#### [Your task]
Write out, word for word, every line from the one containing "Open the New notifications bell" through the final line of the records.

☆ ☆ ☆ ☆

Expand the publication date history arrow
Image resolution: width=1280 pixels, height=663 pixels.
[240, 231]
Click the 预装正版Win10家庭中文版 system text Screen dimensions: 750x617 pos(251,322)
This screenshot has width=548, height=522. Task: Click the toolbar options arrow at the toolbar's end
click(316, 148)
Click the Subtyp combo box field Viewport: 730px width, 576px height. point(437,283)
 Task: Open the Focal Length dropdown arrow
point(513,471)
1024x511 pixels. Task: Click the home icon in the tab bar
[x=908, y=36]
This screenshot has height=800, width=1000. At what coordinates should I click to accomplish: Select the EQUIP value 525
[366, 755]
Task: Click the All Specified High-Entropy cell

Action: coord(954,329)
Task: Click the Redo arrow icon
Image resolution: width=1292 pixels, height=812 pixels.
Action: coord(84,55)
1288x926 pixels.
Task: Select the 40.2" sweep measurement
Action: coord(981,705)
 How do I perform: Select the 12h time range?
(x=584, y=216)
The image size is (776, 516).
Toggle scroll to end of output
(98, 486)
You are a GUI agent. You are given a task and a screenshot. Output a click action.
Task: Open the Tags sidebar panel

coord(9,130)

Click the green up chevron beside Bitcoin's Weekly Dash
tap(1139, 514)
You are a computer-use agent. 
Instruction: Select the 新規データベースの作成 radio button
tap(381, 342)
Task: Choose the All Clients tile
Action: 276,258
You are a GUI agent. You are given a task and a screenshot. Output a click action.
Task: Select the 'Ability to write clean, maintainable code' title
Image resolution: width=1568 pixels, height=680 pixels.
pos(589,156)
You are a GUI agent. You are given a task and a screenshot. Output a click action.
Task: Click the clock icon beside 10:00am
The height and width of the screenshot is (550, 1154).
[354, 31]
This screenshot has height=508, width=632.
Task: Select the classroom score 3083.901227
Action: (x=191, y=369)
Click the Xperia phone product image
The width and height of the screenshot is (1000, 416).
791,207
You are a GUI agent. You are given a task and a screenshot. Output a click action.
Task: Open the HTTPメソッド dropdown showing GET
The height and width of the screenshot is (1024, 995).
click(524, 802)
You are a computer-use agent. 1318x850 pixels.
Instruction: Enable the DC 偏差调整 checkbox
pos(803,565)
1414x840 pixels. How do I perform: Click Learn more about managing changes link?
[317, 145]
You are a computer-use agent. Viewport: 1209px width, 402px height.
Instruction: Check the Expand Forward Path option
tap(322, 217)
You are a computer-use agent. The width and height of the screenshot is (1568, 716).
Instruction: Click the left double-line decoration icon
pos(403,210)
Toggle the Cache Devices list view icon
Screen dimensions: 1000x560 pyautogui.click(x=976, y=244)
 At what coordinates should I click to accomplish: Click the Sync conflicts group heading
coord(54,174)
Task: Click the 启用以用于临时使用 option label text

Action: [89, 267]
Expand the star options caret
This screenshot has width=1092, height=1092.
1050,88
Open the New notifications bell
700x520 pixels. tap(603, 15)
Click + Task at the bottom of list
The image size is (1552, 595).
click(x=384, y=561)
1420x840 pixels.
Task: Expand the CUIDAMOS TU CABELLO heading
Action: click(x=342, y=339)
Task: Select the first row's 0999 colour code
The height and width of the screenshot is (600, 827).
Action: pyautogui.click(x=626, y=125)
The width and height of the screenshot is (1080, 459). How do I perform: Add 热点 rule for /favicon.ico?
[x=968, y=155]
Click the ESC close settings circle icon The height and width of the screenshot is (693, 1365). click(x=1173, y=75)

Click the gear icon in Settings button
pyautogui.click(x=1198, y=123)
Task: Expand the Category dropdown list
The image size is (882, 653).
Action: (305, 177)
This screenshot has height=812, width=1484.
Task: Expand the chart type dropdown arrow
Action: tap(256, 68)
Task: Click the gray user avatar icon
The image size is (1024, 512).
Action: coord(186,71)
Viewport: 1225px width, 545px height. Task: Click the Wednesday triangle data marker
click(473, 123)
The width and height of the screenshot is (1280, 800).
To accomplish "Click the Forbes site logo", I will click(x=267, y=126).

☆ ☆ ☆ ☆

#### [Answer for this exercise]
Open the New notifications bell
700x520 pixels. tap(603, 15)
Click + Task at the bottom of list
The image size is (1552, 595).
click(x=384, y=561)
1420x840 pixels.
Task: Expand the CUIDAMOS TU CABELLO heading
Action: click(x=342, y=339)
Task: Select the first row's 0999 colour code
The height and width of the screenshot is (600, 827).
Action: pyautogui.click(x=626, y=125)
The width and height of the screenshot is (1080, 459). How do I perform: Add 热点 rule for /favicon.ico?
[x=968, y=155]
Click the ESC close settings circle icon The height and width of the screenshot is (693, 1365). click(x=1173, y=75)

Click the gear icon in Settings button
pyautogui.click(x=1198, y=123)
Task: Expand the Category dropdown list
The image size is (882, 653).
Action: (305, 177)
This screenshot has height=812, width=1484.
Task: Expand the chart type dropdown arrow
Action: tap(256, 68)
Task: Click the gray user avatar icon
The image size is (1024, 512).
Action: coord(186,71)
Viewport: 1225px width, 545px height. Task: Click the Wednesday triangle data marker
click(473, 123)
The width and height of the screenshot is (1280, 800).
To accomplish "Click the Forbes site logo", I will click(x=267, y=126).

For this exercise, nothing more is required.